We were fishing deeper west facing points. Throwing in 4-6 feet of water about 50-75 feet off the point. Sorry we didn't show the points in the pictures but the rising sun would have ruined the photos.


----------



## MATT (Apr 30, 2007)

Nice fish !!!

can your dad go fish with me one day...


----------



## Strike_III (Mar 21, 2007)

> can your dad go fish with me one day...


I guess I could rent him out for a day or two - it would cost ya' though.


----------



## MATT (Apr 30, 2007)

I will have to check with Deerfly to see if it is ok...


----------



## Strike_III (Mar 21, 2007)

> I will have to check with Deerfly to see if it is ok...


 ;D


----------



## redgheenoe (Apr 28, 2007)

> I will have to check with Deerfly to see if it is ok...


LMAO (deerfly that means "laugh my ass off" )


----------



## deerfly (Mar 10, 2007)

> > I will have to check with Deerfly to see if it is ok...
> 
> 
> ;D


its all good my friend.  peeve of mine or not, this is still a great post, but I think you get my drift about the personality dynamic here. As a matter of fact, this whole "peeve" issue has brought some folks out of the closet so to speak about this sort of thing. And even the friendly banter here on this thread has made this more entertaining and your good sense of humor about it makes it even better. I suspect you'll be around the site a little more as a result too, maybe not, but I hope so. 

Anyway, spending quality time with your dad like this is absolutely awesome. My dads health fell off pretty quick some 10-15 years ago and we both sorely miss these kinds of times together. He's 79 now but doesn't get around well and prefers to stay home. Reading your post even saddens me a bit because of it, but I have my son now (12 going 25) and I try to do everything I can with him like my dad did for me. Hopefully, he will we repay the gratitude in my later years. Time with your dad like this and catching snook too is great stuff though. btw - I'm born and raised in Miami (1957) fished choko/ENP hundreds of times between the late 60's and early 90's, Flamingo end more so, but the whole area from Marco south is absolutely my favorite place to fish.


----------



## Strike_III (Mar 21, 2007)

> > > I will have to check with Deerfly to see if it is ok...
> >
> >
> > ;D
> ...


Thanks for the nice comments. Dads and sons (and daughters) are what make life worth living.

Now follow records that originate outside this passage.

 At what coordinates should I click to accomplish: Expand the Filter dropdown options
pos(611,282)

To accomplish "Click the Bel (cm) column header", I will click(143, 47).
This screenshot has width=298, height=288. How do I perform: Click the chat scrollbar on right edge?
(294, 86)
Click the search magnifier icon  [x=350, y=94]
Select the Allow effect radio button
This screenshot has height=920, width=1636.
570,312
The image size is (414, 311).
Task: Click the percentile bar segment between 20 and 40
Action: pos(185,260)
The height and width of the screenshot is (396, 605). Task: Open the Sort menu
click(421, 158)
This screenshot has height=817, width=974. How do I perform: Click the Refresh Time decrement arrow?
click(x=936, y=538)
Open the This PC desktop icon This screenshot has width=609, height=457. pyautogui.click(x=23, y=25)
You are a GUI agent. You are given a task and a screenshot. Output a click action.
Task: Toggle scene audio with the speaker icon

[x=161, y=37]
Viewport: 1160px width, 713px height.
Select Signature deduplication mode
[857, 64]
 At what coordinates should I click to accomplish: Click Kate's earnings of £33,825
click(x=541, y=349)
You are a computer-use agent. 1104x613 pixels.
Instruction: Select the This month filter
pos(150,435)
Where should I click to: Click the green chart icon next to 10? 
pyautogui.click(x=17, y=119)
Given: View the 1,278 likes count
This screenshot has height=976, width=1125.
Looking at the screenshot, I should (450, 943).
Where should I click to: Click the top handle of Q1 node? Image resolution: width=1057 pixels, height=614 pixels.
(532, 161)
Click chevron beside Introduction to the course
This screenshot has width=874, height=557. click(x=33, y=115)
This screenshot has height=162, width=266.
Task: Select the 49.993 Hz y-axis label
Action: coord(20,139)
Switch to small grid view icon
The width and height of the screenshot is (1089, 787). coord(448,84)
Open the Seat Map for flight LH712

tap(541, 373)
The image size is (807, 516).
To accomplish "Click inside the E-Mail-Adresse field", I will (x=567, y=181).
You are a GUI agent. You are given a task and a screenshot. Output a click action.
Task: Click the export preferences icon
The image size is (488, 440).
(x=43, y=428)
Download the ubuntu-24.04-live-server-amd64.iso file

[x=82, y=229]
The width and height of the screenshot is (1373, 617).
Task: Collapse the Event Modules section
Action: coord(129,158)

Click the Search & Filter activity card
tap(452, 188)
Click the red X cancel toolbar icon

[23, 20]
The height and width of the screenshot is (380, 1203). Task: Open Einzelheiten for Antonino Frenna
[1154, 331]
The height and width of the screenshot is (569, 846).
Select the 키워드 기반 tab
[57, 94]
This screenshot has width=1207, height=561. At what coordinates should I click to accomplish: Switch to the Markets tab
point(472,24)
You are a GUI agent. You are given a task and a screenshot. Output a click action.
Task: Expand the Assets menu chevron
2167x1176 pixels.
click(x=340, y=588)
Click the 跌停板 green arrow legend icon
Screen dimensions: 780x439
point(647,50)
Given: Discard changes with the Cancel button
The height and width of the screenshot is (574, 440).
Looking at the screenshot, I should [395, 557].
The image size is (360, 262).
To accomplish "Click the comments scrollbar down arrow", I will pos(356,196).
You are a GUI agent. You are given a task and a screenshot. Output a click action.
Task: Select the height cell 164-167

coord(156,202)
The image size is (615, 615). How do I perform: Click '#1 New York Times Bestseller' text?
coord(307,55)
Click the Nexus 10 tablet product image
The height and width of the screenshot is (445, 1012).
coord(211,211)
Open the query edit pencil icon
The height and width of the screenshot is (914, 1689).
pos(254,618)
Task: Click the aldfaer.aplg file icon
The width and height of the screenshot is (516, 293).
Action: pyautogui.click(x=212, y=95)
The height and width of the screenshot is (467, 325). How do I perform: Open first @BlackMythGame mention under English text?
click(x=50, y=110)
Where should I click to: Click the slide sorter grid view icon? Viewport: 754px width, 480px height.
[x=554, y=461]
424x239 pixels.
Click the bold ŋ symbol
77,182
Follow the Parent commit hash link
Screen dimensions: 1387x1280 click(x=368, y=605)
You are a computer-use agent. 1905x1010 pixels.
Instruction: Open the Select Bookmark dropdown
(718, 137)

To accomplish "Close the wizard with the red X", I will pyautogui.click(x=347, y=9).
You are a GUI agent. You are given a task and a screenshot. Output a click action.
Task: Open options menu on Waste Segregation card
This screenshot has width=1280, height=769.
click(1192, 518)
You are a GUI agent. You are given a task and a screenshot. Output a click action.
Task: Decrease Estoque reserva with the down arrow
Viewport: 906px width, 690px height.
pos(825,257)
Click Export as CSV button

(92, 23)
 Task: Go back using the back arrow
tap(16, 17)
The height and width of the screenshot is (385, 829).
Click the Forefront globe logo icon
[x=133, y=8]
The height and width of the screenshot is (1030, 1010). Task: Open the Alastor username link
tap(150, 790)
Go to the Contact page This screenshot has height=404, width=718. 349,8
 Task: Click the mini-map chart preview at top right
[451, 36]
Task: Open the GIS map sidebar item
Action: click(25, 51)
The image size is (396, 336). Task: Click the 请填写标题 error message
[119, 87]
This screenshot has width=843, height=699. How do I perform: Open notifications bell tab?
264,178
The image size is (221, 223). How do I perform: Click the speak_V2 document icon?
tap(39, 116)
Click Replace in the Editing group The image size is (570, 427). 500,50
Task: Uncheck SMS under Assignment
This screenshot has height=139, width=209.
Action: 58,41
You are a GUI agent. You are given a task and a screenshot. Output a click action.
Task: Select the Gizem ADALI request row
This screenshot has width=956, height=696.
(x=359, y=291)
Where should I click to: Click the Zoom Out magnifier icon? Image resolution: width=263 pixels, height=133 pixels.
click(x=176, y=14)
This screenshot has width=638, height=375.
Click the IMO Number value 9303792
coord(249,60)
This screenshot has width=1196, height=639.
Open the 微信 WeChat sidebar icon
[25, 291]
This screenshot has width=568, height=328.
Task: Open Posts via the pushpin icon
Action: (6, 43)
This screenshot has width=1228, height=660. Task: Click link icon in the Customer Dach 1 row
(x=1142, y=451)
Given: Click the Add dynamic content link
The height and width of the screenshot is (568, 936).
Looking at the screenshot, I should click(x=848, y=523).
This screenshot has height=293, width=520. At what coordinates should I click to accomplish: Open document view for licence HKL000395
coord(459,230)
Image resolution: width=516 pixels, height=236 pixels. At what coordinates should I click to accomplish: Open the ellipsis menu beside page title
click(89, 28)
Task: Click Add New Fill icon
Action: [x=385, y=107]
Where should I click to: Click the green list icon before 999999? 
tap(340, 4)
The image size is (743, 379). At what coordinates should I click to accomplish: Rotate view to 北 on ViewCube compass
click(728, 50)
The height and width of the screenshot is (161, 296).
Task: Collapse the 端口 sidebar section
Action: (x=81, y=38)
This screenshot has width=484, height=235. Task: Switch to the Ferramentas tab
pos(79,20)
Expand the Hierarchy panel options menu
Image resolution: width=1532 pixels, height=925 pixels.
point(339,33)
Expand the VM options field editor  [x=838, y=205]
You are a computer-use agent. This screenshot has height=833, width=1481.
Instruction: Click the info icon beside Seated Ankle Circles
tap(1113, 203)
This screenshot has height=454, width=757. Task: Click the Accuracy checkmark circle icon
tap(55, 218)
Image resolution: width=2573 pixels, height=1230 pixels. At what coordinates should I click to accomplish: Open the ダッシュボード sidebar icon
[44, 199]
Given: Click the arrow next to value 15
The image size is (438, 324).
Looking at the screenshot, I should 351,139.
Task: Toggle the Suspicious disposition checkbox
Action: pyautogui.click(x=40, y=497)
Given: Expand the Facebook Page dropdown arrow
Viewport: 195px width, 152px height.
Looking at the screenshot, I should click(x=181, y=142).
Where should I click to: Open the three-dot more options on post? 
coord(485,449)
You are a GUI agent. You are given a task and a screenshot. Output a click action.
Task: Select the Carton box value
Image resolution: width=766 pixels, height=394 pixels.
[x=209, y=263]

Here's an older report from me posted on this site that I linked on other websites - I know it brought quite a few new guests here.

http://www.microskiff.com/cgi-bin/yabb2/YaBB.pl?num=1208788883/0#0

Linking reports from this website and to others is the easiest way for me to tell others about my fishing outings.


----------



## Apollobeachsam (Dec 14, 2006)

wow.. nice quality snook! very nice.


----------



## thresher (Dec 18, 2006)

Sweet Jebus! I gotta go fishing with YOU!!! Just name where/when and I am at your mercy!! THOSE are some serious snooks.


----------